Reproduce the data in full, exactly.

◇ ◇ ◇ ◇ ◇ ◇ ◇

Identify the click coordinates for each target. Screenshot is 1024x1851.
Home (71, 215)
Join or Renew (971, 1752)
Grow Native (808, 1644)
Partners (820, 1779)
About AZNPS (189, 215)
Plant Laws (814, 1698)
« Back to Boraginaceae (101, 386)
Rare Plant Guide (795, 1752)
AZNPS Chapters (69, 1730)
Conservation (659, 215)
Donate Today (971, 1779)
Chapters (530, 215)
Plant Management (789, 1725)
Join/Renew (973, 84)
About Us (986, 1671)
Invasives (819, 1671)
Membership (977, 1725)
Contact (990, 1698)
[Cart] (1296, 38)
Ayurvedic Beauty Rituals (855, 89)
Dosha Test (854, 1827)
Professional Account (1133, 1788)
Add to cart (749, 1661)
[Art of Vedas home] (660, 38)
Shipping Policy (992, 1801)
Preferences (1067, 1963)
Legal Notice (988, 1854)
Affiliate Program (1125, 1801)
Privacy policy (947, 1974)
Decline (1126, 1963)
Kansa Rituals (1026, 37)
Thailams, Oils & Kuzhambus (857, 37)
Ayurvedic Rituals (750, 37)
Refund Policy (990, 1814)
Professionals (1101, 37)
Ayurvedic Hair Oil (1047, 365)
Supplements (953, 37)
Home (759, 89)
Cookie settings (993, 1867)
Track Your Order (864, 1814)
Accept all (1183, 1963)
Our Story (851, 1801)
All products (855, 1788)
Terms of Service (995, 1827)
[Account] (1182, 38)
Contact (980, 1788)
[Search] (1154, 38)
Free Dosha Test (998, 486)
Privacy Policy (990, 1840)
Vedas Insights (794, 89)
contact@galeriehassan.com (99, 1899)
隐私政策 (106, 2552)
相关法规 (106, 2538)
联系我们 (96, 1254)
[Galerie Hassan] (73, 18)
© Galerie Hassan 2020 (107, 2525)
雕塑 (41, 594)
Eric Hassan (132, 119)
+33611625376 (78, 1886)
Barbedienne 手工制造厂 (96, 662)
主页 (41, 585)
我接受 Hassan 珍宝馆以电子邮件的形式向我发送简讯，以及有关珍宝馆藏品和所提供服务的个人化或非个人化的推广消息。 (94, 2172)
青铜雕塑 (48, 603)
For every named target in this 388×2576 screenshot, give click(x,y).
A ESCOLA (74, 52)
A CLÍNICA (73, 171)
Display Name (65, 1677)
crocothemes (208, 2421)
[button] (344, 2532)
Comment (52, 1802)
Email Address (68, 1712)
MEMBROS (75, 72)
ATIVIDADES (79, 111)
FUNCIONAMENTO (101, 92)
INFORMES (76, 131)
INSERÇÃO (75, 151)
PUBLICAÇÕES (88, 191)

◇ ◇ ◇ ◇ ◇ ◇ ◇

▶ Solution to this task:
Identify the click coordinates for each target. Screenshot is 1024x1851.
Home (71, 215)
Join or Renew (971, 1752)
Grow Native (808, 1644)
Partners (820, 1779)
About AZNPS (189, 215)
Plant Laws (814, 1698)
« Back to Boraginaceae (101, 386)
Rare Plant Guide (795, 1752)
AZNPS Chapters (69, 1730)
Conservation (659, 215)
Donate Today (971, 1779)
Chapters (530, 215)
Plant Management (789, 1725)
Join/Renew (973, 84)
About Us (986, 1671)
Invasives (819, 1671)
Membership (977, 1725)
Contact (990, 1698)
[Cart] (1296, 38)
Ayurvedic Beauty Rituals (855, 89)
Dosha Test (854, 1827)
Professional Account (1133, 1788)
Add to cart (749, 1661)
[Art of Vedas home] (660, 38)
Shipping Policy (992, 1801)
Preferences (1067, 1963)
Legal Notice (988, 1854)
Affiliate Program (1125, 1801)
Privacy policy (947, 1974)
Decline (1126, 1963)
Kansa Rituals (1026, 37)
Thailams, Oils & Kuzhambus (857, 37)
Ayurvedic Rituals (750, 37)
Refund Policy (990, 1814)
Professionals (1101, 37)
Ayurvedic Hair Oil (1047, 365)
Supplements (953, 37)
Home (759, 89)
Cookie settings (993, 1867)
Track Your Order (864, 1814)
Accept all (1183, 1963)
Our Story (851, 1801)
All products (855, 1788)
Terms of Service (995, 1827)
[Account] (1182, 38)
Contact (980, 1788)
[Search] (1154, 38)
Free Dosha Test (998, 486)
Privacy Policy (990, 1840)
Vedas Insights (794, 89)
contact@galeriehassan.com (99, 1899)
隐私政策 (106, 2552)
相关法规 (106, 2538)
联系我们 (96, 1254)
[Galerie Hassan] (73, 18)
© Galerie Hassan 2020 (107, 2525)
雕塑 (41, 594)
Eric Hassan (132, 119)
+33611625376 (78, 1886)
Barbedienne 手工制造厂 (96, 662)
主页 (41, 585)
我接受 Hassan 珍宝馆以电子邮件的形式向我发送简讯，以及有关珍宝馆藏品和所提供服务的个人化或非个人化的推广消息。 (94, 2172)
青铜雕塑 (48, 603)
For every named target in this 388×2576 screenshot, give click(x,y).
A ESCOLA (74, 52)
A CLÍNICA (73, 171)
Display Name (65, 1677)
crocothemes (208, 2421)
[button] (344, 2532)
Comment (52, 1802)
Email Address (68, 1712)
MEMBROS (75, 72)
ATIVIDADES (79, 111)
FUNCIONAMENTO (101, 92)
INFORMES (76, 131)
INSERÇÃO (75, 151)
PUBLICAÇÕES (88, 191)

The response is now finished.